▸ **TASK DIRECTIONS**
With the pictures removed, retype the lines from the one holding "You are a computer-use" through the end of the records, exactly as written.
::: EXERCISE MATERIALS :::
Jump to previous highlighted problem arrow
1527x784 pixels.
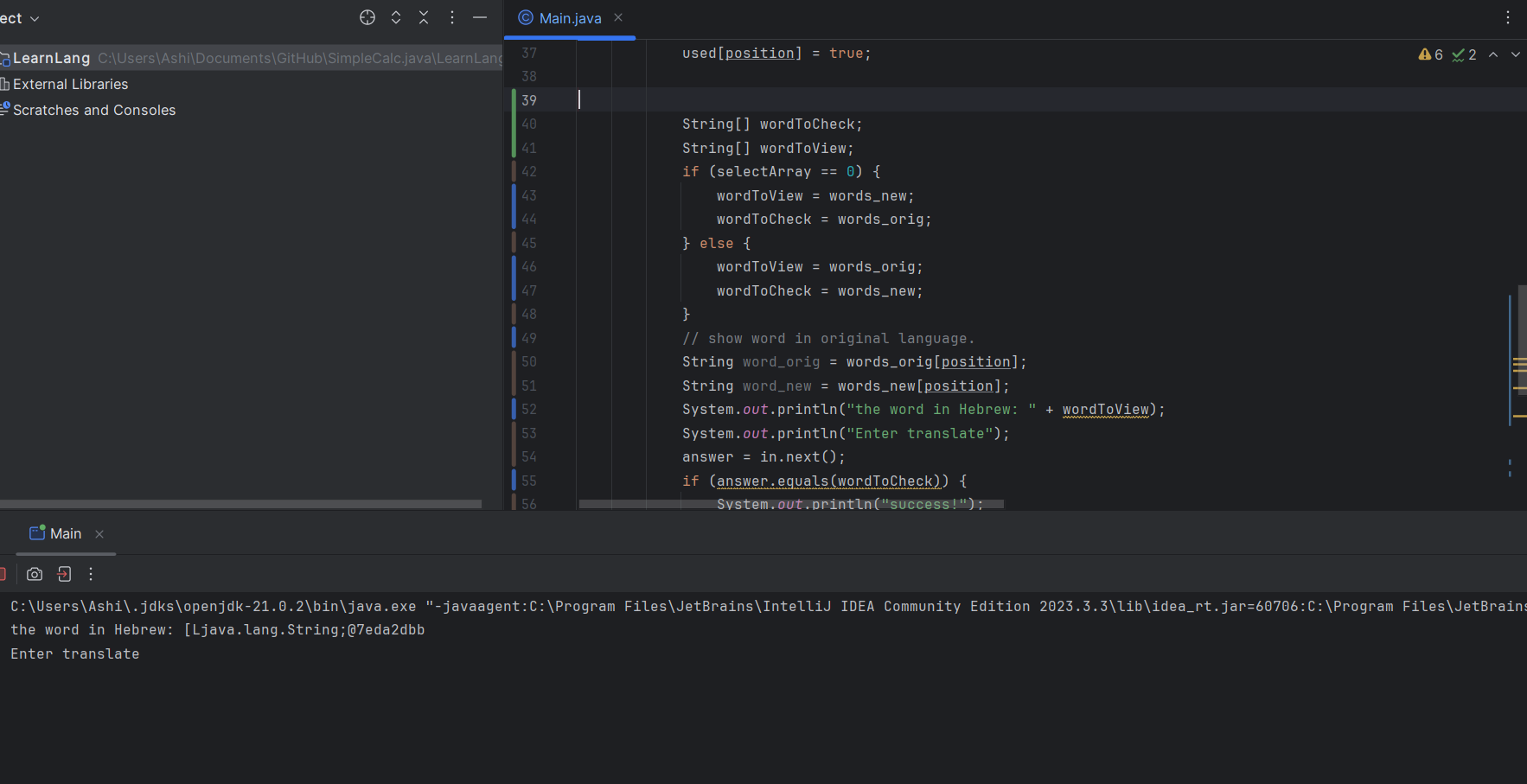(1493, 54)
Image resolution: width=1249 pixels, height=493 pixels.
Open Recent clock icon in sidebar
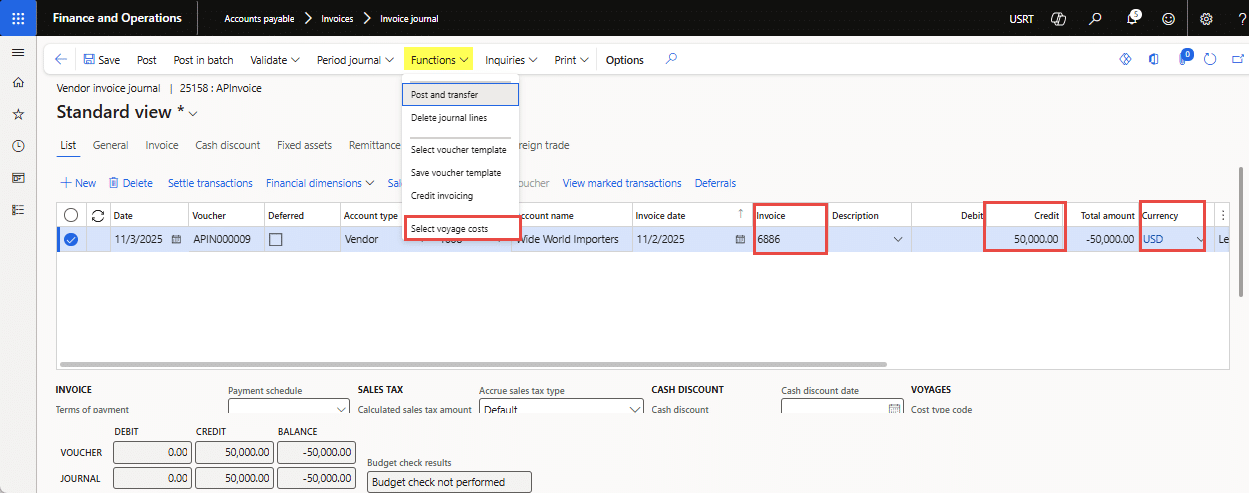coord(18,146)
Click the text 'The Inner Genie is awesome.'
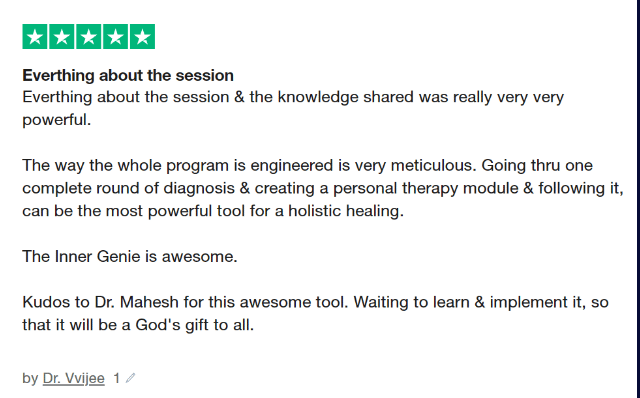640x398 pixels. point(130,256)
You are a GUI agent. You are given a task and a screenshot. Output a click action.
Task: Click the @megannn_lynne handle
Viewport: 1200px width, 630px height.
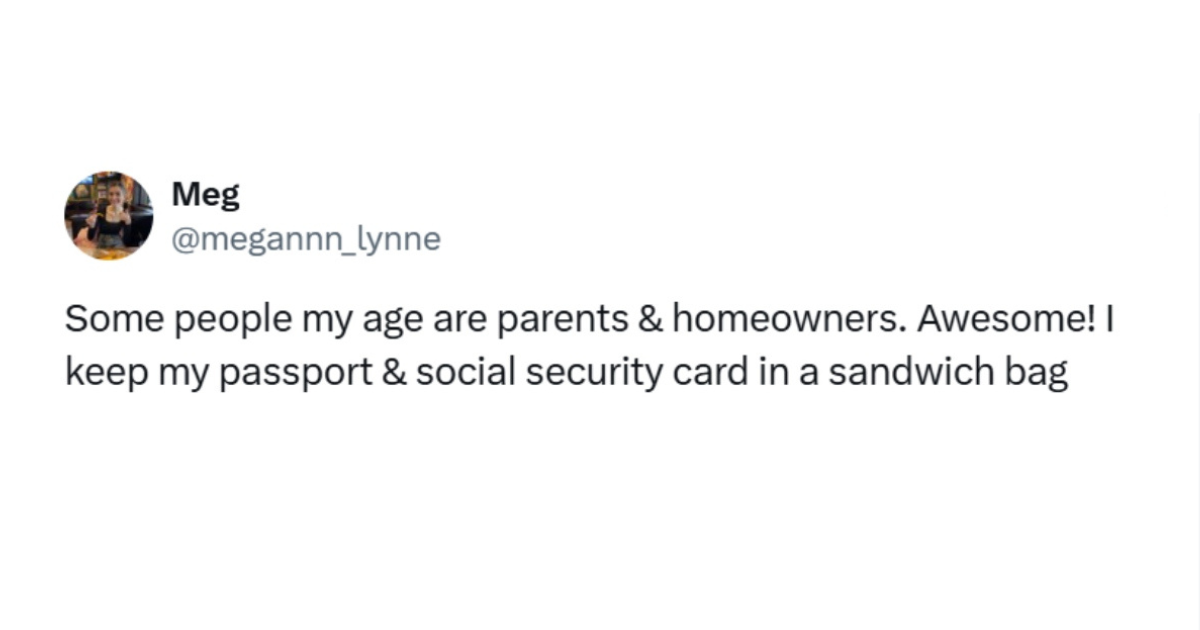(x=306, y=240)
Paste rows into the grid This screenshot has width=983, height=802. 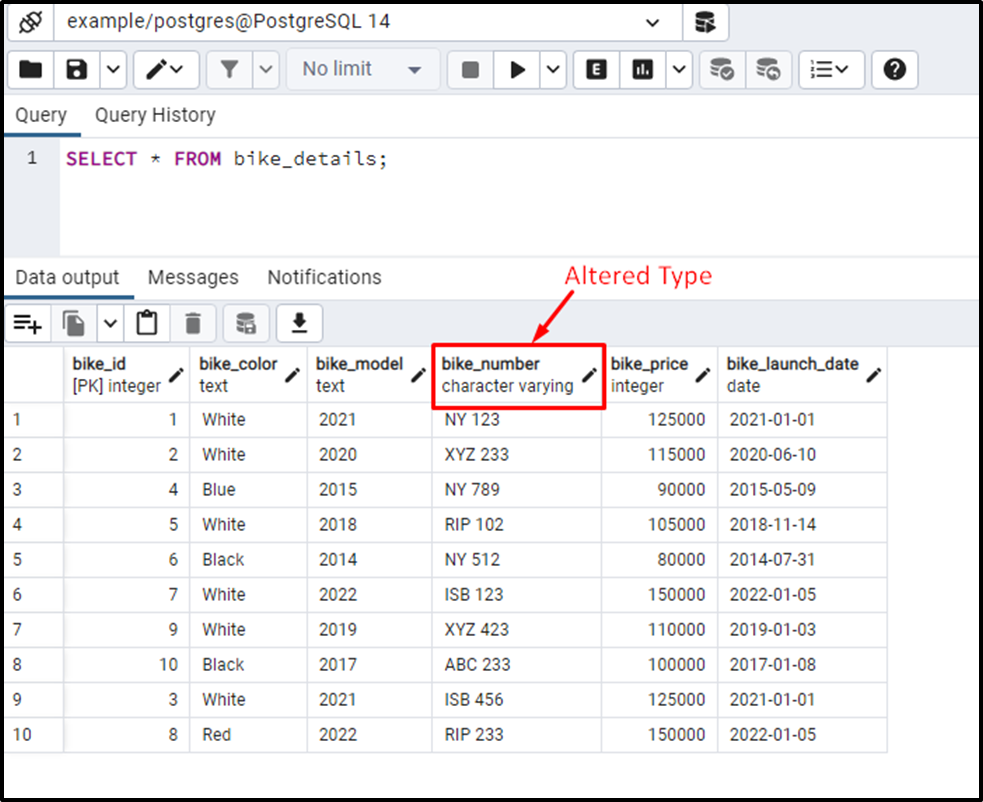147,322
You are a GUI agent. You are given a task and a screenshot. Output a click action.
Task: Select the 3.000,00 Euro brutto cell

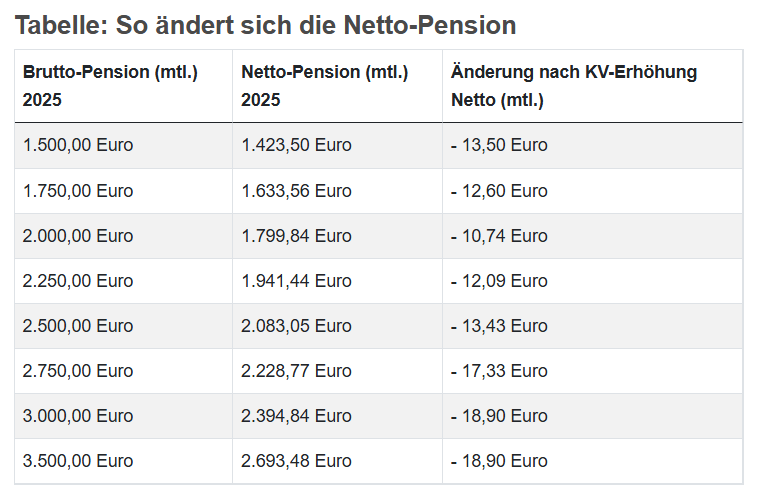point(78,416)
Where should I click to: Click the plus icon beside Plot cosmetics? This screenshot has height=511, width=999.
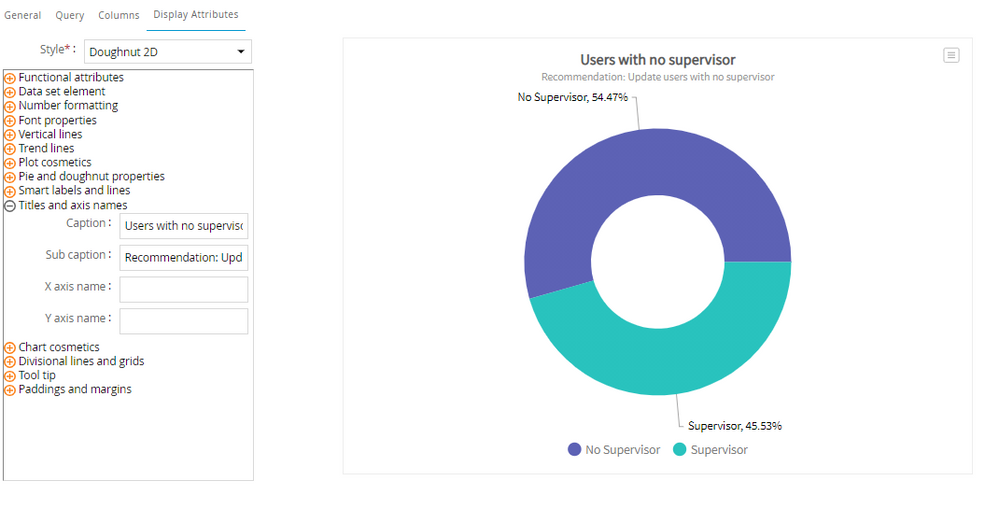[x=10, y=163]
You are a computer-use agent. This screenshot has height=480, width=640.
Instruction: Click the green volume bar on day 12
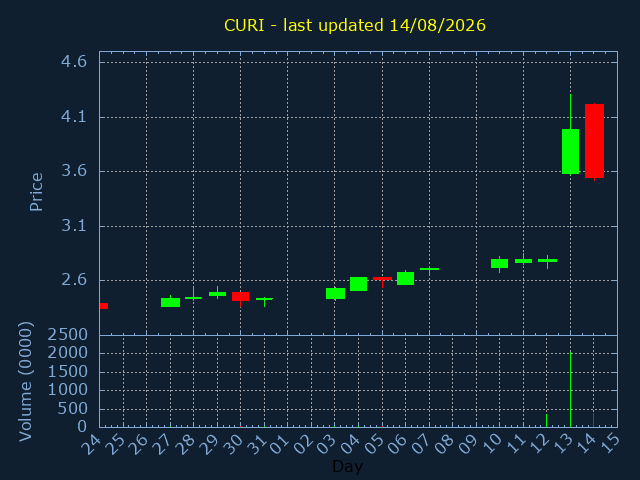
:::
▸ **WRITTEN SOLUTION**
You are a computer-use agent. This screenshot has height=480, width=640.
Instruction: Click the green volume bar on day 12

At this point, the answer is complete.